Now, I guess I assumed that because my meditation was quite strong, because I didn't have any problems with
gross physical pain, because my awareness was quite laser-like and focussed, because during meditation I would regularly perceive my body as quite formless, and because I had crossed the A&P in the past, that this kind of solid, interior emotional pain, which when investigated (in a piercing and penetrating fashion) provoked quite intense emotional arisings, was related to Dark Night stages. Was this an incorrect assumption? Opinion anybody?

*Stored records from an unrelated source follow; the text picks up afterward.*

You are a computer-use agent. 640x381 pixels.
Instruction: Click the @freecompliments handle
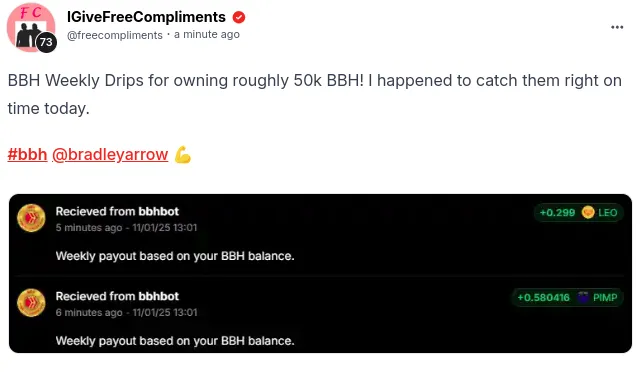(115, 35)
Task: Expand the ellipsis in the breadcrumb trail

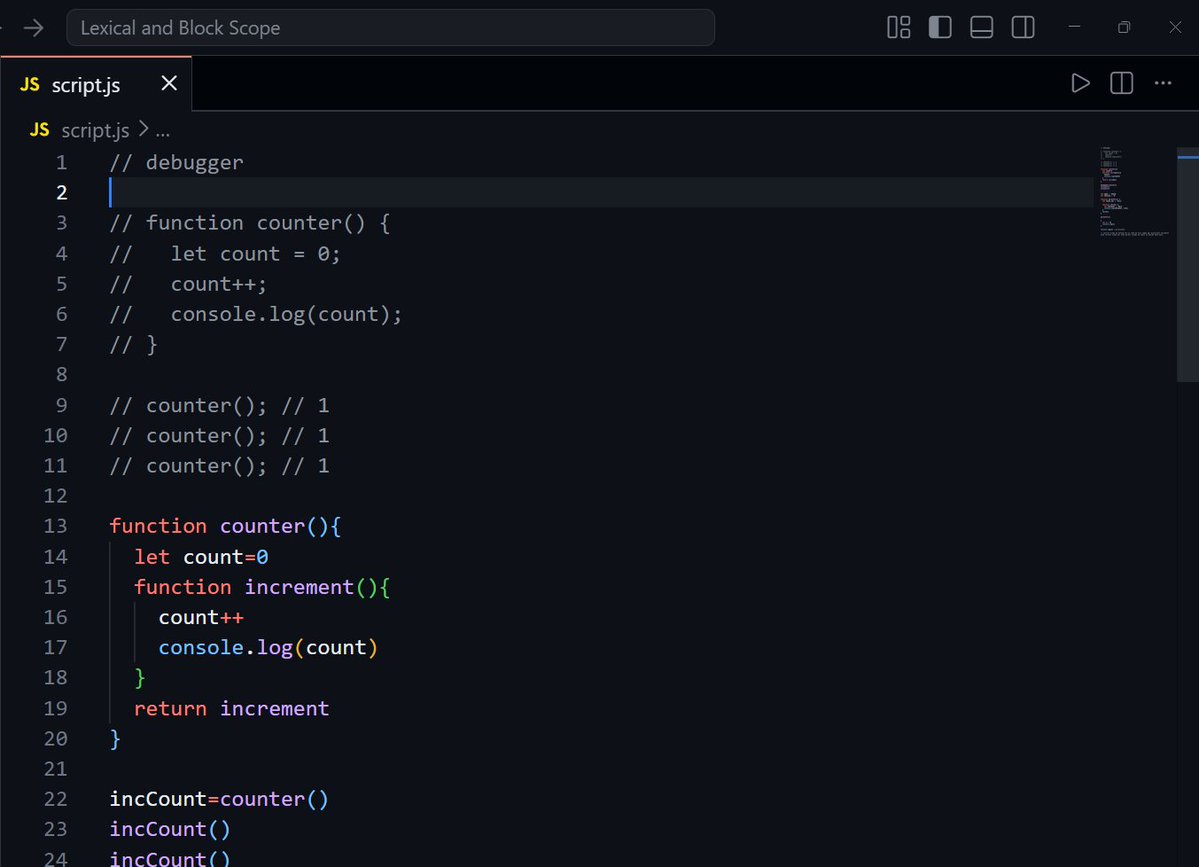Action: coord(163,130)
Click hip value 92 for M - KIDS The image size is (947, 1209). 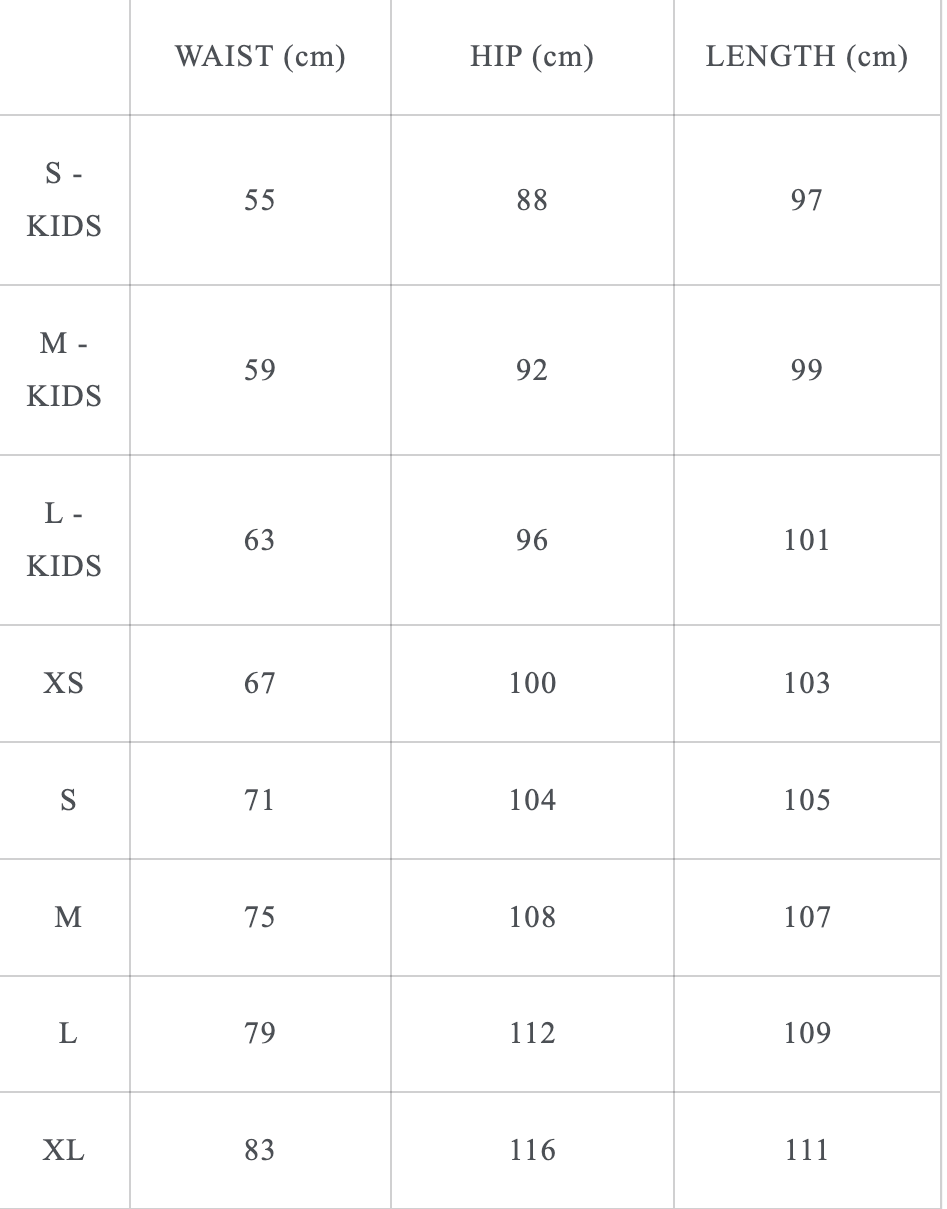pyautogui.click(x=532, y=370)
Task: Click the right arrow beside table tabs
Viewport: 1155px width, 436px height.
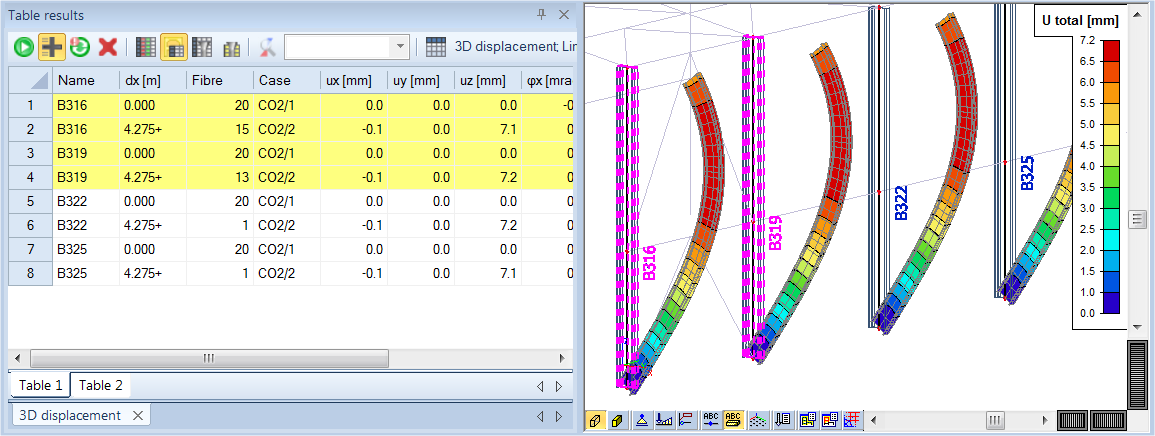Action: (559, 386)
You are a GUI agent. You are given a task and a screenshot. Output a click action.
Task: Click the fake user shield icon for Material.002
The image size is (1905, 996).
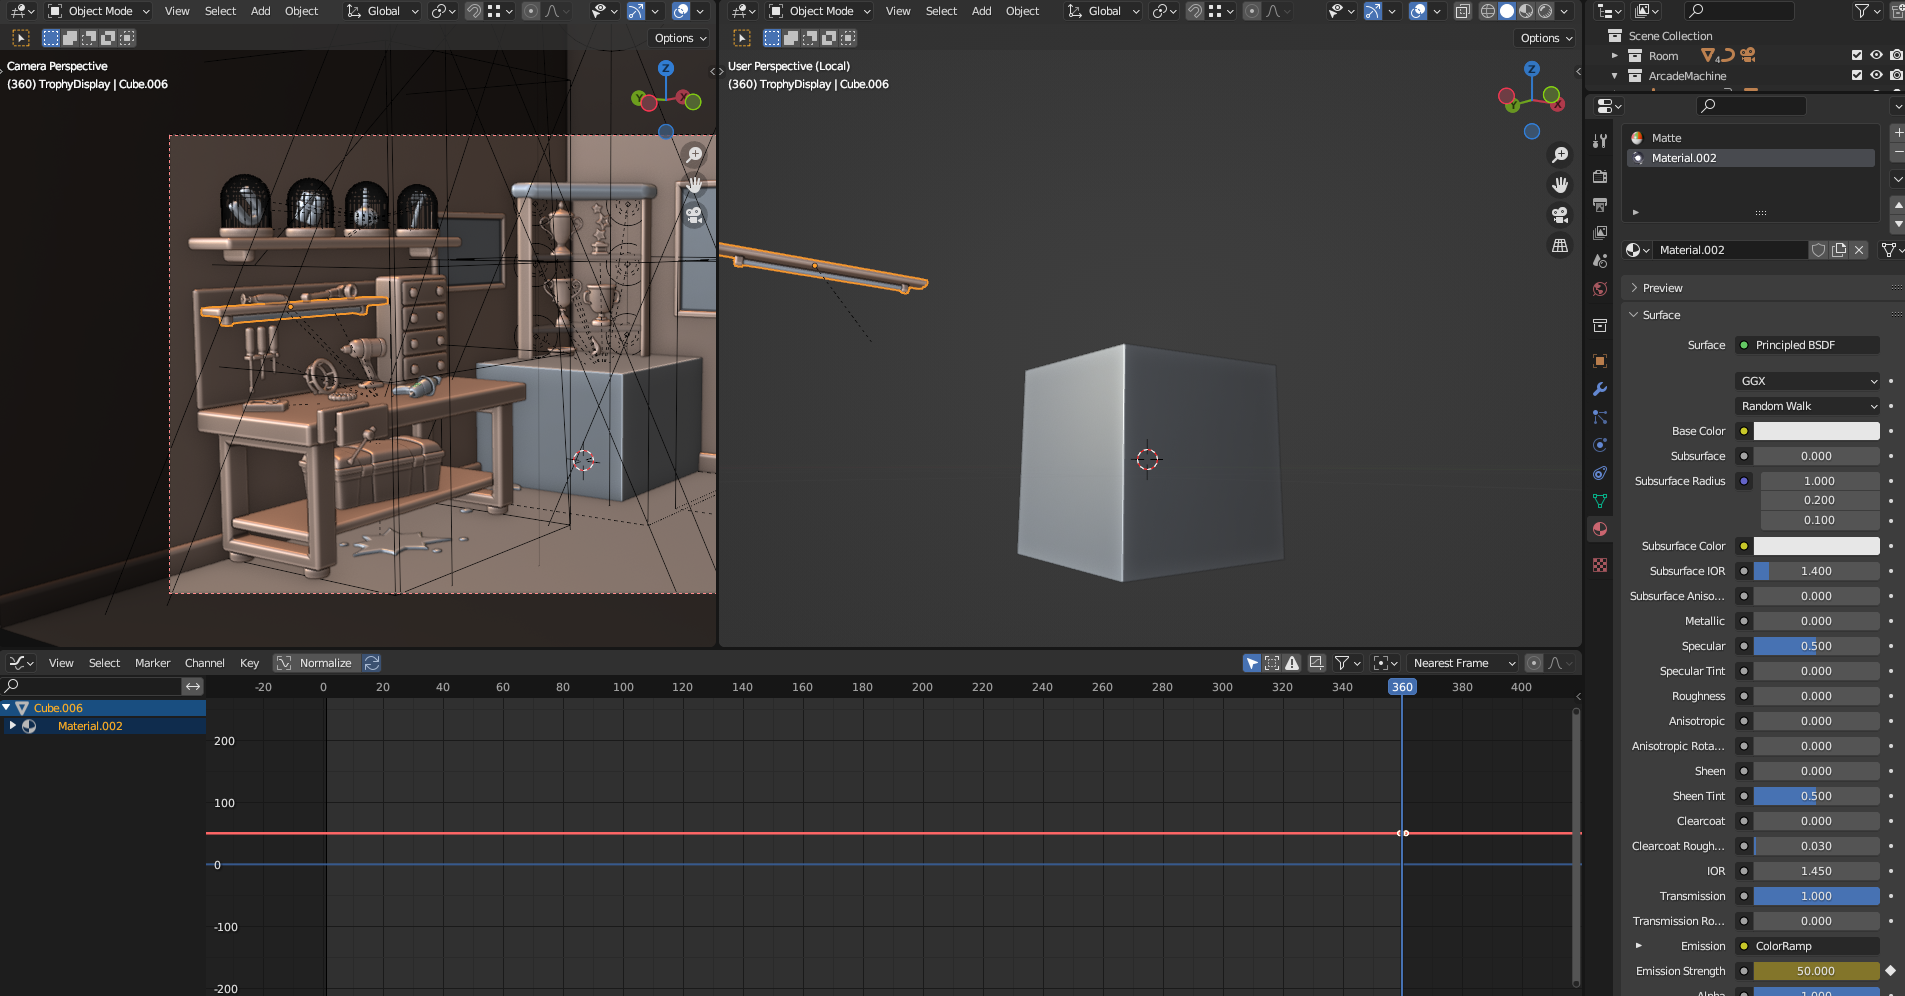click(1818, 250)
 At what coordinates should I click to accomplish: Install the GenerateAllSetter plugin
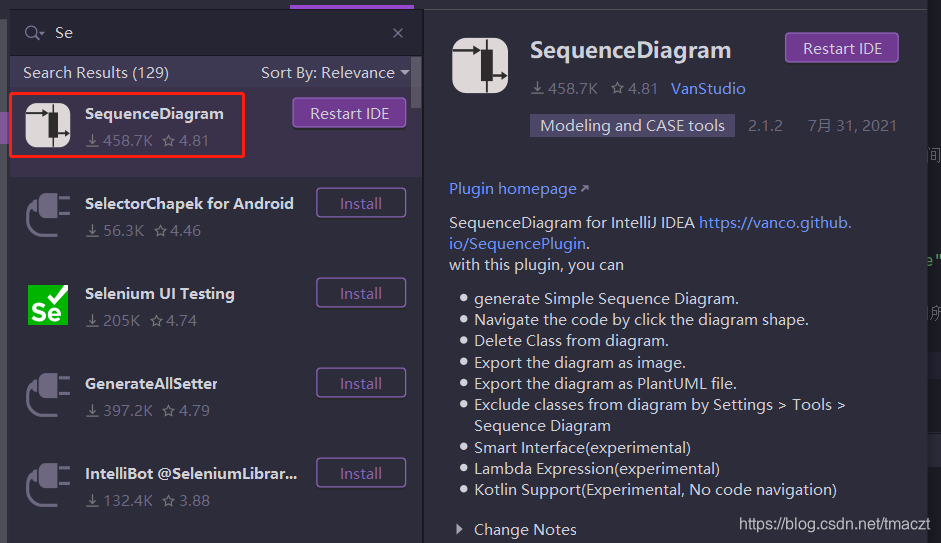click(361, 383)

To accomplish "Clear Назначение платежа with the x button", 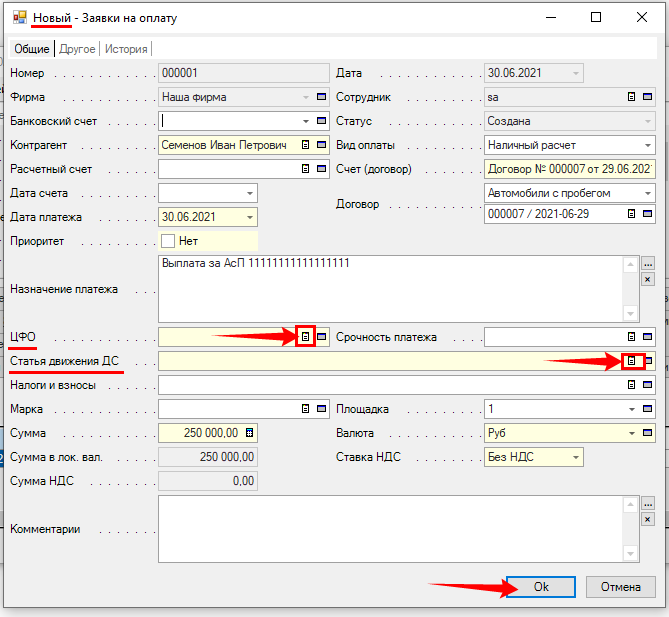I will click(648, 280).
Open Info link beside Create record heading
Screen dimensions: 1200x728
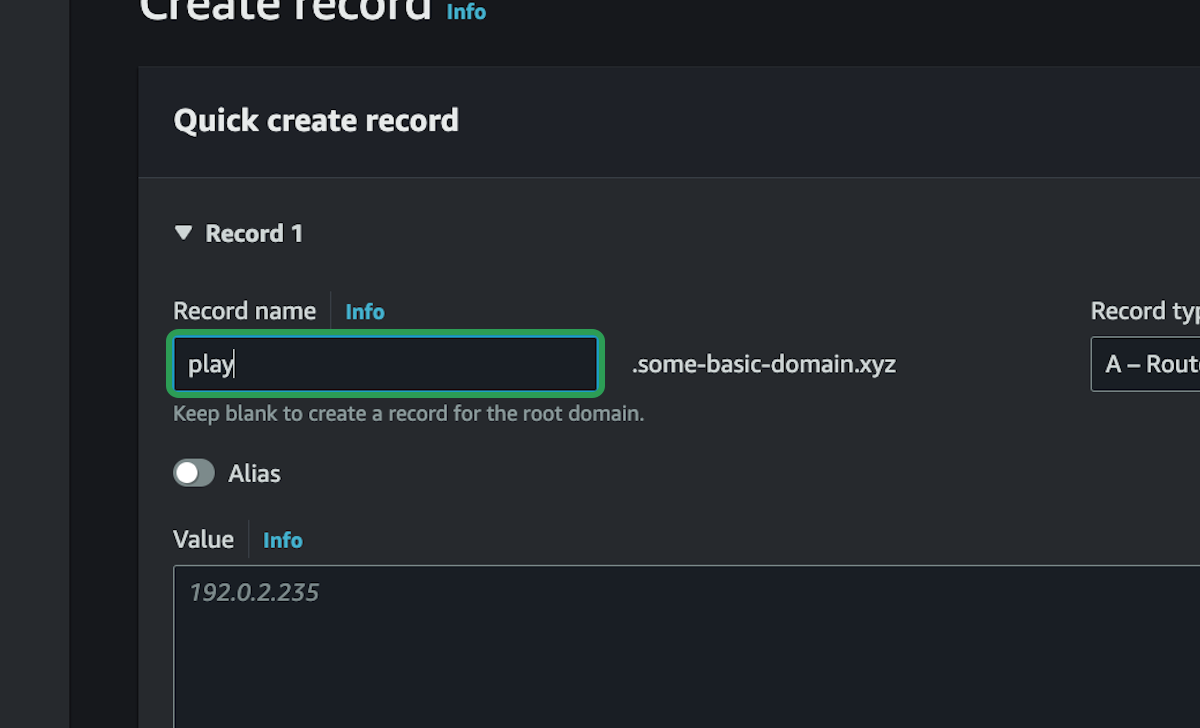466,12
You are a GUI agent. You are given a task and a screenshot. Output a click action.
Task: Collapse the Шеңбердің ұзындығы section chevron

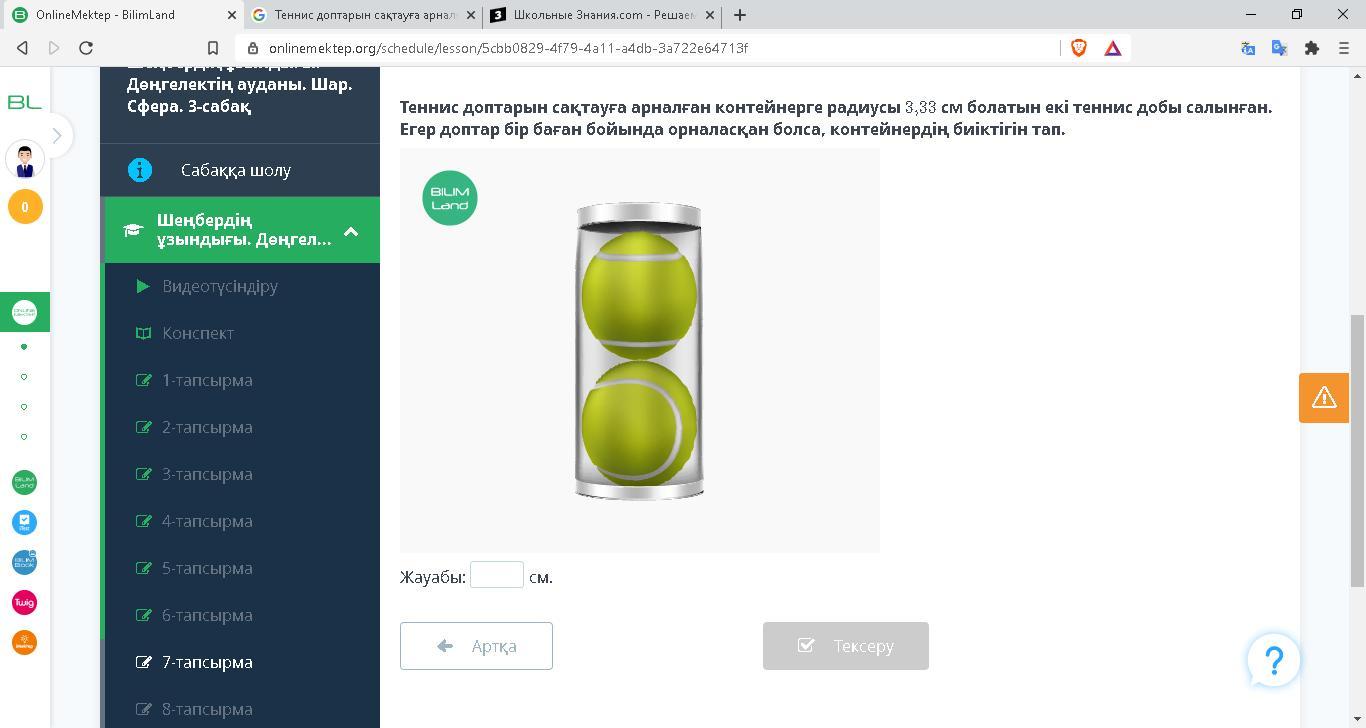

e) There seems to have been a qualitative change in the nature of my attention post-retreat, which lines up pretty well with Daniel's description of Dissolution in MCTB (although I am aware, once again, of the danger of scripting here):
Whereas one might have felt that one’s attention had finally attained the one-pointed focus that is so highly valued in most ideals of meditation during the Arising and Passing Away, during the Dark Night one will have to deal with the fact that one’s attention is actually quite wide and its contents unstable. Further, the center of one’s attention becomes the very least clear area of experience, and the periphery becomes predominant...most meditators are not expecting this at all and so get blindsided and wage a futile battle to make their attention do something that, in this part of the path, it simply won’t do.
This is a fair description of what I have experienced in my daily sits post-retreat, as opposed to the laser-like precision of my awareness pre-retreat. I have, however, experienced no on-set of Dark Night symptoms that can be expected, as the common warning goes, to follow the A&P 'like thunder follows lightning'. But perhaps that is because of the conditions in which I live (meditation centre) and the fact I'm maintaining a consistent practice. I don't know.
So, they're the reasons that I changed my mind about the diagnosis. However, the reality is I still have no firm view as to “where I'm at”, and the liberating thing to come out of all of this is that I'm not really worried about it any more, although I do find these cases of dharma diagnosis pretty interesting. My main focus at the moment is trying to practice well, and I have to say that last retreat really cleaned out some deep-rooted stuff, and I'm feeling calmer, more at ease, and more open than I ever have, and I'm getting on far better with those close to me. That in itself is a very good thing.